Monday was the first time I had downtime since I got back from Borneo (thank you Christopher Columbus.) First I sorted through my photos (soon to be uploaded to “The Facebook”). Next, I watched some short clips I had of Jojo, the world’s craziest and cutest orangutan; and then, I spent time reflecting on the 20-day experience, brainstorming on what needs to be done before the 80-day trip to Borneo; and then…I broke down into a heaping mess of tears. I thought about all the villages that will be destroyed before we return next year. I thought about the farmers we met who were only weeks away from losing their land, their livelihood and their lives. I thought about all the orangutans who sit and wait to be rescued. It was intense and it was a time.

Last week, the transition from Borneo on Friday, to Seoul and Singapore on Saturday, to Washington, DC on Sunday, and then to work on Monday, sent me for a loop. On Monday morning at 8:00am, I found myself walking down the familiar hallway to my desk. And it felt so surreal. Nothing had changed on the surface–except for the 940 unread emails and 44 voicemails from various members of Congress, politely asking for a call back! Didn’t they know I was a changed woman, that I had been shaken to my core by sights and stories so devastating, that I now feel immense pressure and responsibility knowing the truth about what is happening to the innocent villages and animals caught in the middle? Then, later in the week, I had a work event at a very “see and be seen” restaurant a few blocks from the Capitol. It was ritzy, and politicians and lobbyists were milling around, and I sat there with my glass of red wine, struggled to keep it together. My memory replayed to a week prior sitting on the floor of the longhouse in Ensaid Panjang, children scattered around playing, while we ate a simple dinner of rice and forest ferns. The disparity between the two evenings sent me into a spiral, full of guilt and a fierce desire to create change for the village of Ensaid Panjang.

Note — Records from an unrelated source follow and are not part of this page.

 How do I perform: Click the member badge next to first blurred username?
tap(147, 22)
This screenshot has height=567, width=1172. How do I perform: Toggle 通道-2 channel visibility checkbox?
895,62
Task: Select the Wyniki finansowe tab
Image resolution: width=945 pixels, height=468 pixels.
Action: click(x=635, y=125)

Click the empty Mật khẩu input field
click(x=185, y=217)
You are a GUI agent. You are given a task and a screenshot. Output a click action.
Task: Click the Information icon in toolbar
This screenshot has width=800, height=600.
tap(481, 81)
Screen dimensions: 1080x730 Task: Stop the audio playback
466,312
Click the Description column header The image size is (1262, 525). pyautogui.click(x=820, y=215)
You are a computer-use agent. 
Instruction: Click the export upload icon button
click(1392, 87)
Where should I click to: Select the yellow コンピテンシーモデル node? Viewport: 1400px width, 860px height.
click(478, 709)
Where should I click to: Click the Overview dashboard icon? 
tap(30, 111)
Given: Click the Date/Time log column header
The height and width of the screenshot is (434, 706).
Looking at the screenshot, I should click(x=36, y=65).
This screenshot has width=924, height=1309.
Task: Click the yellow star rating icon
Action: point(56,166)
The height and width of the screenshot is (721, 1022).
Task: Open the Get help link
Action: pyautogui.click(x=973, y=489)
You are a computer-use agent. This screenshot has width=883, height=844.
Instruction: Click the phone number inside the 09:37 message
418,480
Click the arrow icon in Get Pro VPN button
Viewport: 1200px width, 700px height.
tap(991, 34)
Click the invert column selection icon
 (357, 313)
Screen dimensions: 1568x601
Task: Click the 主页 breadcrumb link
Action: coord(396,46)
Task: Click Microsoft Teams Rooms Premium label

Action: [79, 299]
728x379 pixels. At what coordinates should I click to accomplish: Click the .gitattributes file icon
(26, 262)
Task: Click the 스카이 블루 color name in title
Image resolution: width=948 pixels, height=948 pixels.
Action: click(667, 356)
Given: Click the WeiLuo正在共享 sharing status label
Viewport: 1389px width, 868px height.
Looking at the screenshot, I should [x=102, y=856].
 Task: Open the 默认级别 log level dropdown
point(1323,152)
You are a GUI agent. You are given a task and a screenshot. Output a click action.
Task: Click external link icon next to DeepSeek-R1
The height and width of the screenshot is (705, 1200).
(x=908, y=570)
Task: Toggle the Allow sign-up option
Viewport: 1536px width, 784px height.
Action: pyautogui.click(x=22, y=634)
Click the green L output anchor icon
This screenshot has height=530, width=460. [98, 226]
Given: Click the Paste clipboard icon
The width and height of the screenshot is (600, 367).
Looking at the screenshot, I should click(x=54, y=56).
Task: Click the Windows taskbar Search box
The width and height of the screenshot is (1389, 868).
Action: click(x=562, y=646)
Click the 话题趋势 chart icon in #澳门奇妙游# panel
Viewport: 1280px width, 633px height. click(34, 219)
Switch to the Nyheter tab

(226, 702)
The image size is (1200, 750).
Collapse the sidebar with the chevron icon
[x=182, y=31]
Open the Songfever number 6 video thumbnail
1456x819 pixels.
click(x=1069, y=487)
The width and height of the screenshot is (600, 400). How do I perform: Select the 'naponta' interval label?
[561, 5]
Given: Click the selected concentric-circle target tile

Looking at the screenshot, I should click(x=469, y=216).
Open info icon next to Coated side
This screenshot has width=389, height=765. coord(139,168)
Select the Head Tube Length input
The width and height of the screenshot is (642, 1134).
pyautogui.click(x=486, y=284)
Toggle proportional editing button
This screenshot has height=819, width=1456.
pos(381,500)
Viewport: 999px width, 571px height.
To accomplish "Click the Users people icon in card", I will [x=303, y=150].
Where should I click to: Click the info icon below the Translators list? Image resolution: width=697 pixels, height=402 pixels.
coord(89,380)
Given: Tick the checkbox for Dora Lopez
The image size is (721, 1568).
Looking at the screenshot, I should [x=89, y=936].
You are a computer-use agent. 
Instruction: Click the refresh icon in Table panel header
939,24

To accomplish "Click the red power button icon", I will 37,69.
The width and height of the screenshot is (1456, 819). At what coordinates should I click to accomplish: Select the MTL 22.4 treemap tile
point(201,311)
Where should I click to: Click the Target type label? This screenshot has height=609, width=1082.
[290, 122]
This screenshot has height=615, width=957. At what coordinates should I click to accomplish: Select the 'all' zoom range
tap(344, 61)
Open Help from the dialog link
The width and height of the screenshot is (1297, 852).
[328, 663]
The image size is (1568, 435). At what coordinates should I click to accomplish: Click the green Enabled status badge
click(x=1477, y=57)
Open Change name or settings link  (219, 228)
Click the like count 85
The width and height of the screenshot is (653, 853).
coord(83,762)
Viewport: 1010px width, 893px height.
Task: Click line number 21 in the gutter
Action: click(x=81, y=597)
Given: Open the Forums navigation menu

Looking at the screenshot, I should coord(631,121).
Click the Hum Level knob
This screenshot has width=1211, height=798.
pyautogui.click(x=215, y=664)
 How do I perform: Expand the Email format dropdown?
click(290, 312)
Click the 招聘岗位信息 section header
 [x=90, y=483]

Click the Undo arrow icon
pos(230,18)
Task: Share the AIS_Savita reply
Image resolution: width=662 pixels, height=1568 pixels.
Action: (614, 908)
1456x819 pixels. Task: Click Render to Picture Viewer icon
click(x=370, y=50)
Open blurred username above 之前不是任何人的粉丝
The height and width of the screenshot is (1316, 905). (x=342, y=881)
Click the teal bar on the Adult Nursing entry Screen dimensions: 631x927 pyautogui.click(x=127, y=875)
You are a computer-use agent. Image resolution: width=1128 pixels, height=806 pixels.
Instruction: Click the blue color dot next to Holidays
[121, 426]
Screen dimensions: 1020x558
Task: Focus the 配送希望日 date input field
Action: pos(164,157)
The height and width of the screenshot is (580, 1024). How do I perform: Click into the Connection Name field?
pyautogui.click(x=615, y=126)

Speaking with a friend on the phone earlier today, I tried to explain that I’ve never considered myself an “environmentalist”, and I don’t even think I deserve the label “Eco-Warrior.” Before Borneo, I didn’t “get it.” It took me and my own two legs standing in a virgin rainforest, literally being drawn to tears by the overwhelming beauty surrounding me–and then just a day later– standing in a palm oil-demolished rainforest, to fully understand the utter destruction we are causing this planet.

In my opinion whether you find yourself on the climate change train or deny that it’s happening till the cows come home, I really don’t care. What I care about is the fact that until we figure out a way to live on the moon, we are stuck with planet Earth. And call me crazy, but I don’t think Earth is such a bad gig. She’s beautiful and she’s willing to provide EVERYTHING we need for very little in return. But truth be told, we are stretching her thin, especially in parts of Borneo that are being rapidly destroyed for consumers . But the battle for Borneo isn’t over yet. For me, it’s just beginning. I hope you all join with me in this growing movement to stop deforestation and give back to a planet that has given us so much.